What's the rustful way to write a context manager?

In Python there is a thing called a context manager. It looks like this:

with open('file.txt') as f:
    # setup code runs here
    print f.read()
    # teardown code runs here

do_other_thing(f)  # error: f is not bound here

Inside the indented block the object f is alive. Outside it's not. In addition, the context manager open has the option to run some code just both before entering the indented block, and just before leaving it. In this case it has to do with opening and closing the file behind the scenes.

A different example: say you wanted to time the execution of a few lines of code. You could implement a context manager that does this:

timings = {}

with time_this(timings, "post_and_get"):
    api.post("new thing")
    api.get("new thing")
# timings is now: {"post_and_get", 1.819}

Behind the scenes time_this would start a timer, then run the indented block, stop the timer, and finally insert an entry into the timings dictionary.

Coming back to Rust I'm looking at some server code that I need to instrument with timers to measure the performance of different parts. I'm wondering what the Rust way would be....

Starting from the simple but clunky way:

let mut timings = Timings::new();

timings.start_timer("post_and_get");
api.post("new thing");
let rv = api.get("new thing");
timings.stop_timer("post_and_get");

This is verbose and easy to use incorrectly by failing to match start_timer with stop_timer and not using the same name in both calls.

A C++ inspired variant:

let mut timings = Timings::new();

let rv = {
    // A timer is started here
    let t = Timer::new(&mut timings, "post_and_get"); // like this
    // Timer::new(&mut timings, "post_and_get"); // not like this!!!

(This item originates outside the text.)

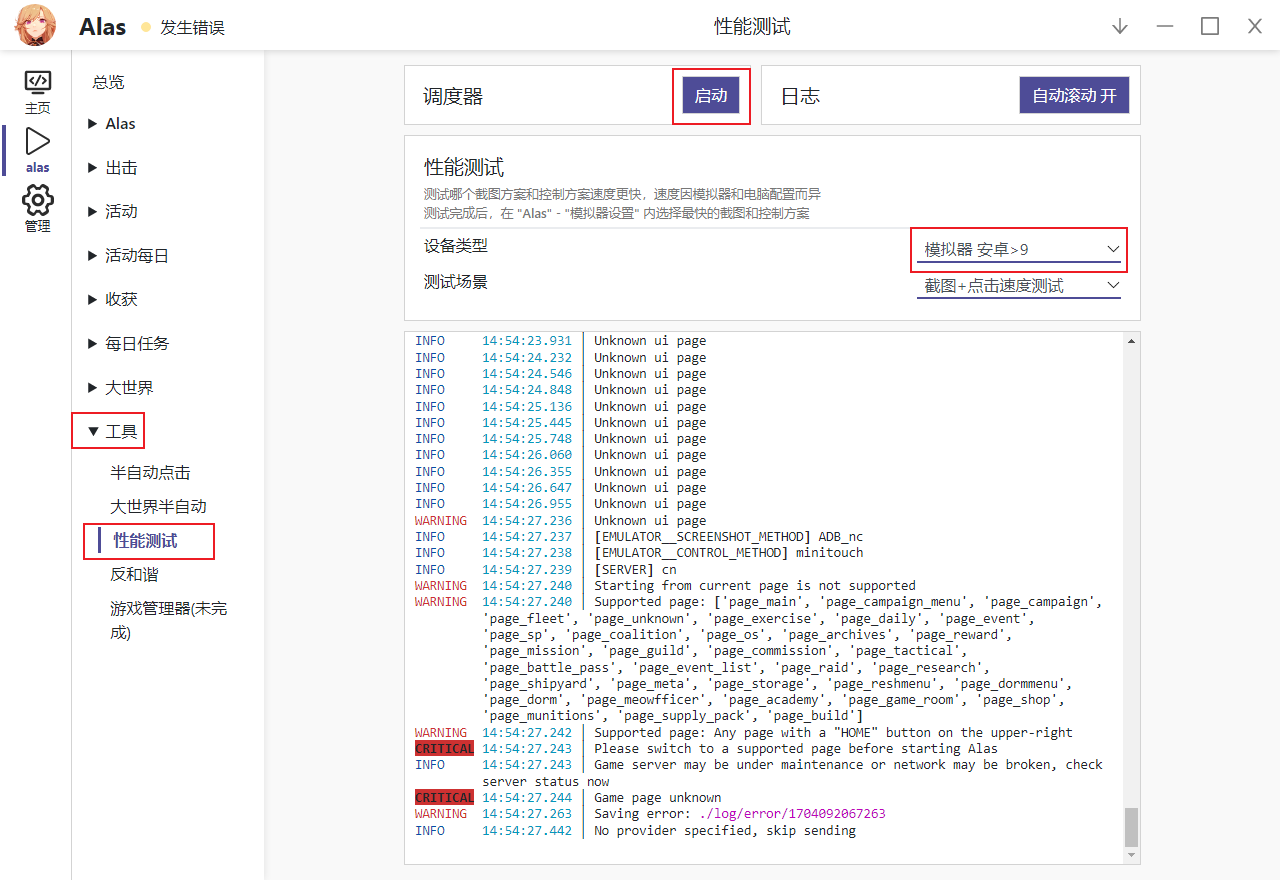This screenshot has width=1280, height=880.
Task: Click the log scrollbar up arrow
Action: pos(1131,341)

    api.post("new thing");
    api.get("new thing")

    // Timer implements Drop, so teardown code runs here
};

Here Timer is a throw-away value that only serves to mutate timings such that on creation it starts the timer, then once it goes out of scope it stops the timer and inserts the result into timings.

This is not bad, but it's easy to use incorrectly, because without the let the Timer value goes out of scope immediately and doesn't time the rest of the block. It also means we have to use a name like t to create the binding, even though we'd rather not have it potentially collide with other variable names we happen to be using in this code already.

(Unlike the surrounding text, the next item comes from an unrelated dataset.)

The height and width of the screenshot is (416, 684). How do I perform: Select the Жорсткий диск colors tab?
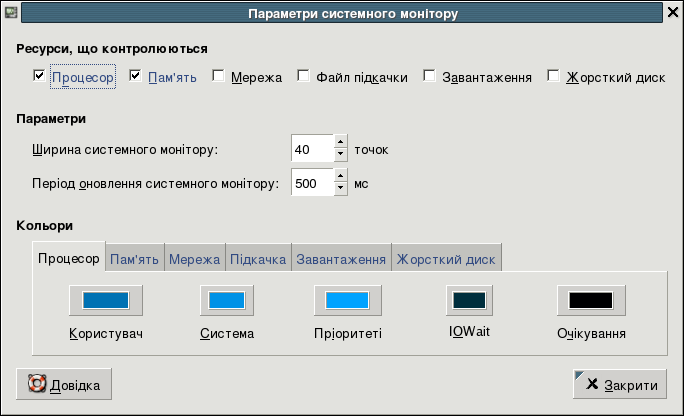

Finally, I can think of the macro way:

let mut timings = Timings::new();

let rv = time_this!(&mut timings, "post_and_get", {
    api.post("new thing");
    api.get("new thing")
});

Here the macro would call timings.start_timer and timings.stop_timer behind the scenes for us.

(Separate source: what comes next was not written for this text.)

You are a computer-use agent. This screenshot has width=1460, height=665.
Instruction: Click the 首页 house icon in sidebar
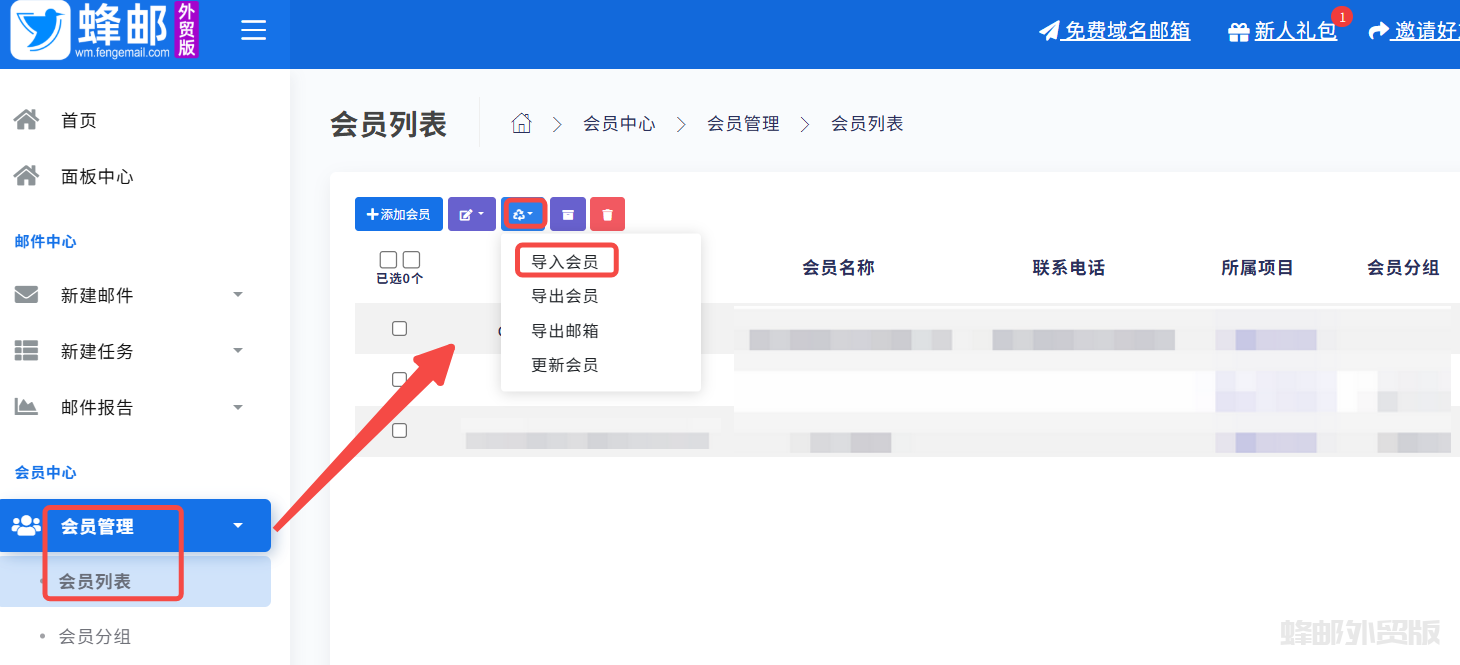pos(26,120)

This seems the least error prone, but it feels kind of heavy handed to me syntactically speaking.

Any ideas?

2 Likes

I would use a lambda function.

let mut timings = Timings::new();
let rv = timings.time_this("post_and_get", || {
    //...
});
3 Likes

I think the canonical way to do this is the C++ variant. However,

  1. I'd use timings.time("post_and_get") instead of Timer::new(...).
  2. You can use let _some_name = ... to get rid of the unused binding warning. This also indicates to the programmer that we're using the drop side effect. Note: Do not use let _ = ...; that will drop it immediately.
  3. You can annotate Timer with #[must_use] to ensure that it is used in a let binding.